All of which will confirm Rutte, who has led the Netherlands since 2010, as one of the EU’s longest-serving leaders. The question then is: will he step up to more of an elder statesman role (especially once Angela Merkel steps down as German Chancellor later this year) or continue as the quasi-insurgent frugal-in-chief?

It is conceivable that fourth-term Rutte will tilt towards some more conciliatory and (some would say) pro-European stances. As the Delors paper argues, the debate on EU fiscal policy is in flux. Economic orthodoxy in Germany has shifted slightly towards that of France, particularly under the country’s Social Democratic finance minister Olaf Scholz – a process likely to continue if, as seems likely, the next German government contains a significant Green and/or Social Democratic contingent. The Netherlands is not insulated from such changes. A Rutte who at only 54 years-old has little left to prove in the Netherlands, and has never carried much ideological baggage, may have more room to polish his European credentials with an eye to the future; he has been touted as a possible European Council president, though denies interest in the job.

[See also: The spectre of a left-led “traffic light” coalition is rising in Germany]

Then there is the D66 factor. The Dutch reputation for flinty fiscal orthodoxy has been burnished particularly over Rutte’s prime-ministership by two long-serving finance ministers: Jeroen Dijsselbloem (2012-2017), scourge of the southern debtor states as president of the Eurogroup of Eurozone finance ministers; and Hoekstra (since 2017). A powerful D66 in a new coalition might seek the job for one of its own; say, the Europhile party’s popular leader Sigrid Kaag who has criticised some of the hardline positions taken by Rutte and Hoekstra in the EU and called for closer alignment with France and Germany. Could a newly dovish Dutch finance minister change the calculus for EU fiscal reform? Could Kaag play Yoko Ono to the frugal four?

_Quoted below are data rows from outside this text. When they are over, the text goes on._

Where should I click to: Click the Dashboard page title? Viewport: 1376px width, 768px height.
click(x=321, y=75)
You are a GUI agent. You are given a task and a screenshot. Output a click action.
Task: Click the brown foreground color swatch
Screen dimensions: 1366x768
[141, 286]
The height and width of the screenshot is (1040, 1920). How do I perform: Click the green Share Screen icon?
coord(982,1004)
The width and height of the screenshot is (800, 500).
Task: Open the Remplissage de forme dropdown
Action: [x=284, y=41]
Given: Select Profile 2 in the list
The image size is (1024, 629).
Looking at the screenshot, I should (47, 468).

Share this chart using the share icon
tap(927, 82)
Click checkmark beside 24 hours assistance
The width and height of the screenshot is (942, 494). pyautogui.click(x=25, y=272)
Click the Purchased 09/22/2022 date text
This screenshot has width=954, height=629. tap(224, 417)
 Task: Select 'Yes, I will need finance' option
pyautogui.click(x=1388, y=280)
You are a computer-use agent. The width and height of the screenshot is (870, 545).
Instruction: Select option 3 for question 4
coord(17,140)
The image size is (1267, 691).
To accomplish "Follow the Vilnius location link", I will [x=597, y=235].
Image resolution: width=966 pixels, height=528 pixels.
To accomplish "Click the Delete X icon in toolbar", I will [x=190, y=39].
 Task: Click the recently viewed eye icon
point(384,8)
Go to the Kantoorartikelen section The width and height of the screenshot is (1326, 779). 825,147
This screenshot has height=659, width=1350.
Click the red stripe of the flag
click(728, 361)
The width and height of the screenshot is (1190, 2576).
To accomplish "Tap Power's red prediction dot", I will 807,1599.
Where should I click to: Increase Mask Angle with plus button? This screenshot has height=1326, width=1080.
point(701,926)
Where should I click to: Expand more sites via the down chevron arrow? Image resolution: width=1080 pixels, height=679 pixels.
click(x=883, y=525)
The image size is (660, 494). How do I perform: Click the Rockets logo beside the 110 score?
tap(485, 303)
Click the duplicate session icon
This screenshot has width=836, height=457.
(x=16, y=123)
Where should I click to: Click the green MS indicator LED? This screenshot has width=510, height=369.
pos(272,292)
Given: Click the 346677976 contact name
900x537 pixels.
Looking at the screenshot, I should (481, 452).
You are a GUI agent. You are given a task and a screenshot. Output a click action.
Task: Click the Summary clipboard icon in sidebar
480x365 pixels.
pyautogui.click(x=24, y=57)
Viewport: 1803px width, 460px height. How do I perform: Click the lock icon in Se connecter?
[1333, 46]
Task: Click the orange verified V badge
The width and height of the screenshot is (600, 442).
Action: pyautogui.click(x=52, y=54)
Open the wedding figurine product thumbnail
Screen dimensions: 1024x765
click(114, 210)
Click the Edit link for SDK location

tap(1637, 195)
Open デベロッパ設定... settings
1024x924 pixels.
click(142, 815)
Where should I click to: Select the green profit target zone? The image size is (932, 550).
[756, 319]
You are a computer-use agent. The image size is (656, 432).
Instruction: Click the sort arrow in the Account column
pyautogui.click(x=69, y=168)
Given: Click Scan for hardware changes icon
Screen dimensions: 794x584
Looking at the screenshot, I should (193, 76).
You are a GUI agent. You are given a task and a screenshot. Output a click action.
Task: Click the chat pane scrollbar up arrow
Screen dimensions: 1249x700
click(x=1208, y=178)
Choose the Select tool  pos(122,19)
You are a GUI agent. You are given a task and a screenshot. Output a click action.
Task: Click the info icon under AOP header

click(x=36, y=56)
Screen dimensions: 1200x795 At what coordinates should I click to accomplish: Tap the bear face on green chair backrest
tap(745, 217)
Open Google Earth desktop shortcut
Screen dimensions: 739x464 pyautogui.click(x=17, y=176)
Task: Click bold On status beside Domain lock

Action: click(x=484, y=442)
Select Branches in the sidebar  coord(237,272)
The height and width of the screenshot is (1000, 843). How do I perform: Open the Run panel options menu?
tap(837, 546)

Some scepticism is due. The Dutch finance ministry, like the British Treasury, has deeply-rooted orthodoxies that transcend the political hue of the minister in charge of it. And whether D66 would invest major efforts in overturning its instincts on EU fiscal policy is questionable. Pepijn Bergsen of Chatham House, a former Dutch government adviser, notes that the party is fundamentally economically centrist and has “never really been willing to expend political capital on the difficult questions around fiscal integration”. He expects the Netherlands to be “a lot more constructive in many areas in Brussels with D66 as the second party in the coalition” but suggests that this will more likely play out in other areas like climate policy.

So if the Dutch role in Europe’s debates is to change, and with it that of the “four frugals” more widely, that is less likely to come from The Hague than from farther afield. Whether the flexible Rutte adopts the garb of consensual elder euro-statesman or of swashbuckling Hanseat, the matter will be shaped most by the wider shifts in Europe’s fiscal and economic debates; particularly those across the border in Germany. It is something that the bicycling prime minister himself, with his knack for sensing which way the wind is blowing, will know perfectly well.